One of his first paintings to be displayed to the public was The Martyrdom of St. Matthew (1599-1600), which demonstrated a highly emotional response to the Biblical text. By the time of The Inspiration of St. Matthew (1602), he was using little tricks to draw the viewer into the painting such as one leg of a stool hanging off the edge of a solid floor at the bottom of the image. He similarly invades the viewer’s space in Christ at Emmaus (1601) with a plate of food protruding over the edge of the meal table on the side nearest to us.

As much at home in the streets as the studio, Caravaggio was as adept with the rapier blade as the paint brush, and when one of his numerous fights led to the death of an opponent, he was forced to flee Rome, where he had made something of a name for himself as a painter pushing the boundaries of art. He headed South, staying for a while in each of several Italian cities or districts – Naples, Malta, Valetta and Sicily – before having to move on for one reason or another. This journey gives the actor’s monologue and the overall film additional structure, allowing for much filming of both geographical locations and works of art in situ, both of which elements are Exhibition on Screen’s stock-in-trade, and something which, here as elsewhere, they do very well.
In Naples, he painted The Seven Works of Mercy (1606-7), described by artist Stephen Nelson as “the most problematic painting he ever did – and I think her knew it.” He carried on South, securing a portrait commission of Alof de Wignacourt and His Page (1607-8) in Malta, and creating The Beheading of John the Baptist (1607-8) in Valetta. In Sicily, he fell in with the Knights Templar for a while, until that situation, too, soured, producing such works as The Burial of St. Lucy (1608) – notable for its area of darkness above the figures – The Raising of Lazarus (1609) and The Adoration of the Shepherds (1609).

When he eventually undertook the return journey to Rome, he came back via Naples where he completed David and Goliath (1606-10) in which he painted his own severed head as that of Goliath.

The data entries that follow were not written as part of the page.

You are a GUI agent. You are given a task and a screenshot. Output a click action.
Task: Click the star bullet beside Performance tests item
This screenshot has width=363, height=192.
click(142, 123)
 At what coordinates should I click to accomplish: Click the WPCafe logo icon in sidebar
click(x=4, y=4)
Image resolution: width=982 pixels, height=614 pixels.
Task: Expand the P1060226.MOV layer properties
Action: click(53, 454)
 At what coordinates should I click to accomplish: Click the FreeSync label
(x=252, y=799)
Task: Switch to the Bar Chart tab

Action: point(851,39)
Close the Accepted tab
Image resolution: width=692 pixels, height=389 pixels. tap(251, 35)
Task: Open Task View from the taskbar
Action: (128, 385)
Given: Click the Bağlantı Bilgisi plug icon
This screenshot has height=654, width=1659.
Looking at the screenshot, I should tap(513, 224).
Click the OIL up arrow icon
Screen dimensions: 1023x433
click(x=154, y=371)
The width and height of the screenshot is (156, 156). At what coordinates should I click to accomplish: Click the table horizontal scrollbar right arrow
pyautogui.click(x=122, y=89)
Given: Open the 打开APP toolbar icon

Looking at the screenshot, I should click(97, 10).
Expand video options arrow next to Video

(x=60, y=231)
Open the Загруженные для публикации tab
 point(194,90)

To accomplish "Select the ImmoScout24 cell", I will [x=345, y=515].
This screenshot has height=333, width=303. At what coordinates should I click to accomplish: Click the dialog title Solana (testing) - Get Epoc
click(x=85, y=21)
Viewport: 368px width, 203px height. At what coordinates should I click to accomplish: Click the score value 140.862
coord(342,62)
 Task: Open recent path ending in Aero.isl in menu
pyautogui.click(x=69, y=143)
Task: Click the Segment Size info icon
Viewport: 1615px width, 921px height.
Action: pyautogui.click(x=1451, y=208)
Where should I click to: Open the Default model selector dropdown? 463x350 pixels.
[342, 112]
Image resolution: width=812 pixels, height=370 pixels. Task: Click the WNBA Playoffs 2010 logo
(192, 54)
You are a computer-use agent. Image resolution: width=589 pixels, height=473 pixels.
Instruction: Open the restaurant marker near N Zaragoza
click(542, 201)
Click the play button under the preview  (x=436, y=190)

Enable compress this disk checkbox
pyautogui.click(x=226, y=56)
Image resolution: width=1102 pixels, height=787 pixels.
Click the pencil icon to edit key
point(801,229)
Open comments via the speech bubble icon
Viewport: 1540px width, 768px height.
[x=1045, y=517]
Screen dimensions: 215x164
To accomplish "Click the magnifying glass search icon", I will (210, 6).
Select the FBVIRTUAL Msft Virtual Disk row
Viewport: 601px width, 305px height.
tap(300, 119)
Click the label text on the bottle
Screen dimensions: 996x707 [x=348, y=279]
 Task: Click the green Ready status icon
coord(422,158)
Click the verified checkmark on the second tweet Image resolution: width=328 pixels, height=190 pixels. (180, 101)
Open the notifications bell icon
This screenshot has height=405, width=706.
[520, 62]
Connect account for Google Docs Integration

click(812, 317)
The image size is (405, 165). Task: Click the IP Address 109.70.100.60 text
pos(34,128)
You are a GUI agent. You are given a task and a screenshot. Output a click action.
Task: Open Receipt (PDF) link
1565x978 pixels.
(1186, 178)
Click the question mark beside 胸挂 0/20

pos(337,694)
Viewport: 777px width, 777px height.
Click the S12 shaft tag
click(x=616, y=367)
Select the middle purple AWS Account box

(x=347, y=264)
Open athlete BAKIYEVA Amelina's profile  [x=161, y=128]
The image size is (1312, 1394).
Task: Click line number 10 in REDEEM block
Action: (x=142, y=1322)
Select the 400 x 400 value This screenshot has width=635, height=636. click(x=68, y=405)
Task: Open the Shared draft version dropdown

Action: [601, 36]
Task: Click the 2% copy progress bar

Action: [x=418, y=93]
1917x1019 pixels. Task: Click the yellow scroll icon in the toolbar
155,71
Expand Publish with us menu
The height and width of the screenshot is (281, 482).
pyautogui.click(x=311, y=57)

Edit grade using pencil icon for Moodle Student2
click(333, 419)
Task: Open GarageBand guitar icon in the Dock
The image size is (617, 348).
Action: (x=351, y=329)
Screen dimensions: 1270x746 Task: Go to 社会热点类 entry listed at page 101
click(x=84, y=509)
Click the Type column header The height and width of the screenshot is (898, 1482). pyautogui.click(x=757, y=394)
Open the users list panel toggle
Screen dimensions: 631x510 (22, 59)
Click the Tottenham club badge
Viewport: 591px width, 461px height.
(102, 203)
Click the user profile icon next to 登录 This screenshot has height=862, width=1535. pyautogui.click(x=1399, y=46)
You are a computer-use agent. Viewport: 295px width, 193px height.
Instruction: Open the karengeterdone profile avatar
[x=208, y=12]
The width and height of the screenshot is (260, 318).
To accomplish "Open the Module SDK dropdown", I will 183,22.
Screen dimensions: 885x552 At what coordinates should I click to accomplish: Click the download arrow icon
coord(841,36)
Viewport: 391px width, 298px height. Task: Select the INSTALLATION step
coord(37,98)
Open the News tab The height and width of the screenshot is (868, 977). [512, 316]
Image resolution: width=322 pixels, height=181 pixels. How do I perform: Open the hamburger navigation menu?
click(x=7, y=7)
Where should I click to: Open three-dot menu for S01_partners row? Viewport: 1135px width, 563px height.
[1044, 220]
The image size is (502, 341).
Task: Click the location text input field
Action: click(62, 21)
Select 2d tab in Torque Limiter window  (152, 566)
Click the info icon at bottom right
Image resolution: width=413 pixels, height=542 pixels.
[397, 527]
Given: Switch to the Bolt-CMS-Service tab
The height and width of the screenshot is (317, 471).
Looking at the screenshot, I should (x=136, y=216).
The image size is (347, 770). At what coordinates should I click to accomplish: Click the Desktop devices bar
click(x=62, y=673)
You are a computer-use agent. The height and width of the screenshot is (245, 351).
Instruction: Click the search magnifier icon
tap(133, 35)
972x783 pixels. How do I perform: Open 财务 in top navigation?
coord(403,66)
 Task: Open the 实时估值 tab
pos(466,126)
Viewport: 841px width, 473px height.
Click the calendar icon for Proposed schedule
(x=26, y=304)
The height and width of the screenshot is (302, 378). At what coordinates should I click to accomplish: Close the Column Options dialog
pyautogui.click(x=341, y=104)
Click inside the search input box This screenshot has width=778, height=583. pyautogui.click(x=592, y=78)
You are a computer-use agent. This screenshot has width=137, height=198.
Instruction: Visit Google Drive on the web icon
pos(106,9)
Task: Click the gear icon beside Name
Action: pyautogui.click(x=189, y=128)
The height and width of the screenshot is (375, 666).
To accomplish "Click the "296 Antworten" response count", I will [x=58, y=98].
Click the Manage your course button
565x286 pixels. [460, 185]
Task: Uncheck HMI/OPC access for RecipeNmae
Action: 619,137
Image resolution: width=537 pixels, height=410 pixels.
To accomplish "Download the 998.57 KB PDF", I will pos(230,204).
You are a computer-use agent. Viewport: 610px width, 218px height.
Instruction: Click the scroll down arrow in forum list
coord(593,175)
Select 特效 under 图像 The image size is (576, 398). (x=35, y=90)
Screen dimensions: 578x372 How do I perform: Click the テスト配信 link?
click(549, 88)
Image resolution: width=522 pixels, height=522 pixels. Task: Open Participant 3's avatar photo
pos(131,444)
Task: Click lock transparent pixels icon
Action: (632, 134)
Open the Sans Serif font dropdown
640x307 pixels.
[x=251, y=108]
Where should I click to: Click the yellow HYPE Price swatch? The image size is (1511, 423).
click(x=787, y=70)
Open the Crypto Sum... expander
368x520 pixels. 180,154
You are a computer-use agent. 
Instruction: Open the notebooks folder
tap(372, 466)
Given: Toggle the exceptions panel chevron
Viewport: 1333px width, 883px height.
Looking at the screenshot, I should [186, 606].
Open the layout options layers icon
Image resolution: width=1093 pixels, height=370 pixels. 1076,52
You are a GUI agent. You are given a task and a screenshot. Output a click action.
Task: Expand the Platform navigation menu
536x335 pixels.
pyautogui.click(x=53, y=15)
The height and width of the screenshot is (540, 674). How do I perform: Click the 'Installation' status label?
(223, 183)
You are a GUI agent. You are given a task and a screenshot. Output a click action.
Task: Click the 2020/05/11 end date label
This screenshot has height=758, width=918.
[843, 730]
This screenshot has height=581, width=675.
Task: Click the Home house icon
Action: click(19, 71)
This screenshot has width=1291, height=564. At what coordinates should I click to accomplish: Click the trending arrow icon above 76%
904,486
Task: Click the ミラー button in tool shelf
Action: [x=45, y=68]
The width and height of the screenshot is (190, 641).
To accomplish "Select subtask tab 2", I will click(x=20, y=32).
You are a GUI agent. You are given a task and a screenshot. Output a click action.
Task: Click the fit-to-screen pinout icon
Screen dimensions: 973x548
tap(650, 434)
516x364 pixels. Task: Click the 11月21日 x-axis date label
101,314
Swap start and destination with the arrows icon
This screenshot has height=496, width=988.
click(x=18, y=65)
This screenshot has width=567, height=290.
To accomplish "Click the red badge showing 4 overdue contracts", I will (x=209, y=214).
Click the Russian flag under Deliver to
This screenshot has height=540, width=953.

Many of the Exhibition on Screen films are built around a recent, current or forthcoming art exhibition, providing an obvious peg on which to hang (and with which to sell) the production. This one has no such hook, falling back instead on the actor playing the artist and the travelogue aesthetic. The actor footage gets tiresome after a while: perhaps there is simply too much of it, or perhaps Caravaggio’s hot-tempered lifestyle, with all its fights and flights, cries out for more dramatic footage of the actor fighting or fleeing, something which would make a marked break from what Exhibition on Screen have done in previous films. The travelogue aspect is rather more successful, even if the artist’s mysterious disappearance before he reached Rome closes the film at an unsatisfactory dead-end.